Even if the previous volume was called “The Whisperer War” it was basically the first half of a two-volume story. Where that volume focused on the actual threat presented by the Whisperers themselves, this one addresses the “Zombie A-Bomb” they left behind. Oh, and the impending threat of whatever the Saviors have planned for Alexandrea. You can feel the wheels of the plot grinding a bit more than usual as these events play out. That’s an annoyance, but far from a deal-breaking issue as vol. 28 also has plenty of surprises and sequences of genuinely affecting sentiment to draw you in from beginning to end.
Things begin with thousands of zombies bearing down on Alexandrea. Rick does his best to rally the townspeople and batten down the hatches, while Andrea, Michonne, Jesus, Eugene and everyone outside try to divert the horde elsewhere. Both efforts are… modestly successful with the zombies overrunning the town and Rick winding up trapped in a house with Negan, and one of the aforementioned four outsiders winding up bitten. The good news is that the cavalry is on the way as the Saviors roll up to the settlement with a lot of guns. All because they’re here to lend a helping hand, right?
While the Whisper-led assault and zombie horde have been driving the plot for the past two volumes, it’s hard not to feel that the real story here has been Kirkman’s efforts to try and rehabilitate Negan into a character you . It’s a thought that would’ve been impossible to entertain after he made his debut by bludgeoning Glenn to death. Yet it’s always been in the realm of possibility after Rick refused to kill him at the end of “All Out War” so that the character could live on and see them build a better world without him.
Now, Rick may have planned this so that it functions in a punitive way for the character. Better that Negan live on and see his vision of leadership fail in the face of a better one. The thing is that it appears to have had the opposite effect. Negan realizes that he was wrong and now wants in on contributing to the community that Rick has built. It’s not an unreasonable development, but it’s one that’s going to demand a lot of work in order to get a longtime reader to buy into.
Kirkman has put in all that work and more. Between this volume, the previous two, and the recent “Here’s Negan” hardcover he’s given us a far more developed take on the character than we’ve ever seen before. This is also without sacrificing his ruthless, violent, and profane nature. He’s still the same Negan we’ve seen for years now. It’s just that now we get to see what he’s like when he’s working for the good of someone else’s group rather than his own interests.

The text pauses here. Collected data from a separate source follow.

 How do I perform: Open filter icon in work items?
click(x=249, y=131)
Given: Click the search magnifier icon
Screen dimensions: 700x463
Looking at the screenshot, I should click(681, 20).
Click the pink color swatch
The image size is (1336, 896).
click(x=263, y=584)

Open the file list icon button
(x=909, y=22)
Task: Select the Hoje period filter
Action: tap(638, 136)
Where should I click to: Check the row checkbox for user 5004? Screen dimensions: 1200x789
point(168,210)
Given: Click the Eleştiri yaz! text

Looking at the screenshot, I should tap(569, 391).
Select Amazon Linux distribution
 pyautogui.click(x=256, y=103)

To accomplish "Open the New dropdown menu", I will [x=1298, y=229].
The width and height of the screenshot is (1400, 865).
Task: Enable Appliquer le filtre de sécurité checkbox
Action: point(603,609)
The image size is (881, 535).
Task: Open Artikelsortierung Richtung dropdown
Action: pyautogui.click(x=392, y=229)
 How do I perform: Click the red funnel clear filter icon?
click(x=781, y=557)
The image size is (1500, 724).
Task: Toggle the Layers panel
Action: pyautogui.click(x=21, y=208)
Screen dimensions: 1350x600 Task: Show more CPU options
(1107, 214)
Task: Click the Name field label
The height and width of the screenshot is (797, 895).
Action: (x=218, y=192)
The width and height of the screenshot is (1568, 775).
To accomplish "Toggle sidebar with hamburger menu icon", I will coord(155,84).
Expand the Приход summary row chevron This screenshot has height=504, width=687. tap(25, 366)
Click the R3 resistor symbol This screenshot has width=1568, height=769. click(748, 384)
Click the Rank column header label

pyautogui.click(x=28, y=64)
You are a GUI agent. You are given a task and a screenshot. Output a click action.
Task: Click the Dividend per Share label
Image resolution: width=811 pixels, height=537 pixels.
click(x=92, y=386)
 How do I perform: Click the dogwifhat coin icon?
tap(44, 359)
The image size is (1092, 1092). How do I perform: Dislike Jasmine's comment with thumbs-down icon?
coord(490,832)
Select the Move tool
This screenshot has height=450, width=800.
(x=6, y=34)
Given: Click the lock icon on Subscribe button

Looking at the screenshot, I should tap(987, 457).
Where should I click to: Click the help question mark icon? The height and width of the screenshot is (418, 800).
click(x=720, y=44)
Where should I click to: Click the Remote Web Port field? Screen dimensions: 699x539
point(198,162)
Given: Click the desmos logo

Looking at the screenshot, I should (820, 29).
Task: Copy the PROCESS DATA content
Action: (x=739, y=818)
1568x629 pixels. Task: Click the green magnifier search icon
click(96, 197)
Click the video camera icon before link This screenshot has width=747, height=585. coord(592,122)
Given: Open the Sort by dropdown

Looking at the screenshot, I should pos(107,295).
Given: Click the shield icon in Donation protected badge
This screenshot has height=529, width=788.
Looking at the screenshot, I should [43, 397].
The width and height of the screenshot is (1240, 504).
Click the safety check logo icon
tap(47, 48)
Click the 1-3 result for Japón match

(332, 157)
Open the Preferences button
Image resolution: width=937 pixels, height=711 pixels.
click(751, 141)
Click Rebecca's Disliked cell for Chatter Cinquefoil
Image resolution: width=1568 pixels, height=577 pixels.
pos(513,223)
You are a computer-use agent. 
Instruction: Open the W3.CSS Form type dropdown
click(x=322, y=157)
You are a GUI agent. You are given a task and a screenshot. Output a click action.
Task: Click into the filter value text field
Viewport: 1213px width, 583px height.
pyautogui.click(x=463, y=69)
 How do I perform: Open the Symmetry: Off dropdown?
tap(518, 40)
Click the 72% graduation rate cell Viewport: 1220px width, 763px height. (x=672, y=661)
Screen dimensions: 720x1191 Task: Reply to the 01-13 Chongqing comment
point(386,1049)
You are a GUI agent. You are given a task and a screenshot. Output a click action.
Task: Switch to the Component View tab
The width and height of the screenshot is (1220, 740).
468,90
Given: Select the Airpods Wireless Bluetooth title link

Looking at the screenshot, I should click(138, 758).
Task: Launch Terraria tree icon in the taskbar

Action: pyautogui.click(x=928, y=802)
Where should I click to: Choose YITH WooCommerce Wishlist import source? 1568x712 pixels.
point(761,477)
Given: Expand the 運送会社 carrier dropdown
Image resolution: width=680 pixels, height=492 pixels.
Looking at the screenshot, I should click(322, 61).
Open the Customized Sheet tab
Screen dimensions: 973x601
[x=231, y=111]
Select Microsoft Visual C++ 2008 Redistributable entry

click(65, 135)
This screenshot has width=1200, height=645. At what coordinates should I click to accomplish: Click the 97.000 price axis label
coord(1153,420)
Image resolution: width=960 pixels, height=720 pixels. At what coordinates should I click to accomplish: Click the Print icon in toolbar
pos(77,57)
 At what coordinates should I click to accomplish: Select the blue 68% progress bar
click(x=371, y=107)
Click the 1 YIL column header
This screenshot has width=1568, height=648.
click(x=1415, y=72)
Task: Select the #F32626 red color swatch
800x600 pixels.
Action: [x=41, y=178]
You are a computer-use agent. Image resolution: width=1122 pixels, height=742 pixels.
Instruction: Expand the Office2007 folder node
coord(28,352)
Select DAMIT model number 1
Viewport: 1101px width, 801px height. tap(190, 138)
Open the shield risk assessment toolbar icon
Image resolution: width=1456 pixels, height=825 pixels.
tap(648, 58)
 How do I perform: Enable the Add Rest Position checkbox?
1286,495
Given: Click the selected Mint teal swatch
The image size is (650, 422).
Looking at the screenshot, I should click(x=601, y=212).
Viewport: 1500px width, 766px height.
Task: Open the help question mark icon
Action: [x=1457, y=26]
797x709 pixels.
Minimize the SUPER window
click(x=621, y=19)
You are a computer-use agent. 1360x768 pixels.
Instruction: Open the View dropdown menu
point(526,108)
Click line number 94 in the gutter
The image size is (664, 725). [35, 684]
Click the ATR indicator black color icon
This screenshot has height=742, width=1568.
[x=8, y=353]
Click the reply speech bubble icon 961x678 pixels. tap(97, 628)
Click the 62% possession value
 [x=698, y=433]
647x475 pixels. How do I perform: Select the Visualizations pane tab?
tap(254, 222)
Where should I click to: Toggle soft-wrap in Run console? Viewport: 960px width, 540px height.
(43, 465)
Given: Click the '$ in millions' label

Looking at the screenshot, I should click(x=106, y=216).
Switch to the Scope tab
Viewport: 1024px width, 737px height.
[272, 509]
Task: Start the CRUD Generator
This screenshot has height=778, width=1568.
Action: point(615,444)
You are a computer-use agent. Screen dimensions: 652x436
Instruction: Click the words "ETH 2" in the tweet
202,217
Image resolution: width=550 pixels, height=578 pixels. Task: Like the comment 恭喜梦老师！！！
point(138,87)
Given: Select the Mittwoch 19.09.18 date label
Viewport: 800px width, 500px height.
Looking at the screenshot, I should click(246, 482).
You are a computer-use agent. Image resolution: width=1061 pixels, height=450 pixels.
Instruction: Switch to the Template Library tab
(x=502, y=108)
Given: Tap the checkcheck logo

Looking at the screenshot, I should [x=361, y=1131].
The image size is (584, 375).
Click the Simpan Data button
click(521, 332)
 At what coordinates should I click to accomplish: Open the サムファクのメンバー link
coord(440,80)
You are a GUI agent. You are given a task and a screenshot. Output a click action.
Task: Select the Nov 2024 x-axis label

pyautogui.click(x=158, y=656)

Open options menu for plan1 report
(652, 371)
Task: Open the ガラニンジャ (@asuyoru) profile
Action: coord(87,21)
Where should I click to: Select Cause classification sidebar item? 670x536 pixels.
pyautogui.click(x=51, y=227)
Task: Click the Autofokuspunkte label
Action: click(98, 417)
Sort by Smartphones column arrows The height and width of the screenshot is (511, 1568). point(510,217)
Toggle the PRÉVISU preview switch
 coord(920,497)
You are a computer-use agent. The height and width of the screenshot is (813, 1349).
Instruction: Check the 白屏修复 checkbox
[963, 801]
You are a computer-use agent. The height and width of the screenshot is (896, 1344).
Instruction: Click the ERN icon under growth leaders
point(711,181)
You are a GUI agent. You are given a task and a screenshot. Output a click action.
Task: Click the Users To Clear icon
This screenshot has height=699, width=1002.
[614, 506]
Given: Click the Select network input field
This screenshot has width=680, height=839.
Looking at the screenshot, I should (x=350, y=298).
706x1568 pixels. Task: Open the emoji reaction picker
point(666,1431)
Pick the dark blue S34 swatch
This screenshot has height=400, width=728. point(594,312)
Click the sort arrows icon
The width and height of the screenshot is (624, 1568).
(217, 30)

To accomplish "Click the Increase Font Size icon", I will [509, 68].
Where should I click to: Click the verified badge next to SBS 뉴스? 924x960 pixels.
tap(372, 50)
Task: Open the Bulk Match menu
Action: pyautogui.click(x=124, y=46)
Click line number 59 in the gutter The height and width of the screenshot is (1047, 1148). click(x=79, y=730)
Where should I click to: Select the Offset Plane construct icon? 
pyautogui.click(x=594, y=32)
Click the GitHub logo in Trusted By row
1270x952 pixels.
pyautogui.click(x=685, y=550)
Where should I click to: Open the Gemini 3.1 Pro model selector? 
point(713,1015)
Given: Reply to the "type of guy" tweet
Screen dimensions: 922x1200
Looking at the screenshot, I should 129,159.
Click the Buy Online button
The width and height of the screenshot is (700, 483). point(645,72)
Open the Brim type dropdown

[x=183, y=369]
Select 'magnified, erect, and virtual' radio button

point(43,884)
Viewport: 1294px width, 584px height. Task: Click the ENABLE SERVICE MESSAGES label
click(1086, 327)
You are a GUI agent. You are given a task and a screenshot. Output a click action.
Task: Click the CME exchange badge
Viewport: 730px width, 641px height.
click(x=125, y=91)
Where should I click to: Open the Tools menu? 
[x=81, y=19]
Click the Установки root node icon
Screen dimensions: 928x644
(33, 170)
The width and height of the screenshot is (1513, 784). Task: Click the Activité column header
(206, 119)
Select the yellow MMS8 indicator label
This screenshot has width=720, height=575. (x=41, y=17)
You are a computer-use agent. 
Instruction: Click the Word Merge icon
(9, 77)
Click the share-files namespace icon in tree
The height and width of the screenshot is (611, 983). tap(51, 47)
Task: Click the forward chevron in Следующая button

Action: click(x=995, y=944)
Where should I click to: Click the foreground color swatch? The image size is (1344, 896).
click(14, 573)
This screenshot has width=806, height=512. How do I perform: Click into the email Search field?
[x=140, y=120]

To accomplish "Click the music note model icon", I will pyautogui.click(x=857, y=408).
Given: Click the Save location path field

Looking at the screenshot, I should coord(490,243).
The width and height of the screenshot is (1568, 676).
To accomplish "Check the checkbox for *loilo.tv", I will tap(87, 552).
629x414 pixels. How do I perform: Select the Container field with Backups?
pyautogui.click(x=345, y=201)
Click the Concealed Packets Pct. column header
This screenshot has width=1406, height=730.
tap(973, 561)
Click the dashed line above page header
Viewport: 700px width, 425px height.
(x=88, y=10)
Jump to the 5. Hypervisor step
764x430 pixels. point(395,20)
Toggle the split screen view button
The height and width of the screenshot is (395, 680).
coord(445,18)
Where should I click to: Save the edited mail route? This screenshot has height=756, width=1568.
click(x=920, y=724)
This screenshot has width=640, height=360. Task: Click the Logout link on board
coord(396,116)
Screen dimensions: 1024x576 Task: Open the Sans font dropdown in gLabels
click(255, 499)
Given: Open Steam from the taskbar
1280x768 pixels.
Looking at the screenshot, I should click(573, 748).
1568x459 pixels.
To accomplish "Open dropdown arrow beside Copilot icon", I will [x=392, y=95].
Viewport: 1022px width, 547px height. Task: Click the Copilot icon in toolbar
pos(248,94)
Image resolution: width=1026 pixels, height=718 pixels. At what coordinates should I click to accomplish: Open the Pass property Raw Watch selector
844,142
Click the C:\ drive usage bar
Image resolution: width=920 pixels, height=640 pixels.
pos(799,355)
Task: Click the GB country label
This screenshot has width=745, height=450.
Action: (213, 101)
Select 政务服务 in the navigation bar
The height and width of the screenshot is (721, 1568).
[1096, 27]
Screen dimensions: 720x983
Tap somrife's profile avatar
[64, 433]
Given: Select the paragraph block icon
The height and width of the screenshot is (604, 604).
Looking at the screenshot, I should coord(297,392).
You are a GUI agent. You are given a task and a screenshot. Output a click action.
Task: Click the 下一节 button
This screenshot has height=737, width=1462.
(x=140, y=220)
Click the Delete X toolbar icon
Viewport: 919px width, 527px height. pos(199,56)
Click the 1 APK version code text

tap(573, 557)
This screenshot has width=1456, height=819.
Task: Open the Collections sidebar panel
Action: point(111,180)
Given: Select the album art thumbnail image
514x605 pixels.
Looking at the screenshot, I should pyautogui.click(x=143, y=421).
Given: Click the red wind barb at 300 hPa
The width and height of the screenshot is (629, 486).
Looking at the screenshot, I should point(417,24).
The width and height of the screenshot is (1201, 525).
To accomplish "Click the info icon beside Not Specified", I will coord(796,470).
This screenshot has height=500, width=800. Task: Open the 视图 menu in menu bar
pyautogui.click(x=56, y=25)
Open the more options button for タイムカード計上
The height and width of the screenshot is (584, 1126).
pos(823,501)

There’s always the possibility that he’s playing a VERY long con and will eventually turn on Rick at some point. In fact, Kirkman even plays with that idea at one point in this volume. At this point, however, such a turn would feel like a waste of everything that’s been done with the character. I don’t expect him to ever be buddy-buddy with Rick or anyone else in the main cast, but I can believe that they’d be able to work together for the greater good. There’s always the possibility that he could revert to type and I’d expect Kirkman to milk moments where that can happen for maximum tension. It’s what he does when Negan makes his big pitch to the Saviors. As the outcome there makes clear, we’ve turned a page on his arc and are now in uncharted territory.
While Negan’s arc may be the biggest part of these past few volumes, something else happens in this volume alone that merits special attention. I’m talking about the death I, uh, very strongly implied back in the second paragraph. Without giving too much away, it’s handled in a way that’s both appropriate to the character and all that they’ve contributed to the comic. In fact, it hits another character in a particularly hard way that really left me concerned for their mental state. The whole sequence involving the buildup to this character’s death, their actual death, and the aftereffects of their passing is incredibly long as well as a grueling and wrenching ordeal. I know that’s a terrible way to phrase a compliment. It’s just that anything less would’ve felt like a disservice to the character and all that they’ve contributed to the series.
As good as much of this volume is, there’s one area where it drops the ball. That would be in regards to its handling of Sherry, Dwight’s ex and the current leader of the Saviors. While I thought that her idea of waiting for Rick’s inevitable triumph to make her move in the previous volume was clever, Kirkman really fouls up her motivations here. At first it looks like she’s going to have the Saviors take over. Then when she gets a moment alone with Rick to hash things out, we find out that she just wants to extricate her group from the system of mutual protection and trade they have between Alexandrea, the Hilltop, and the Kingdom.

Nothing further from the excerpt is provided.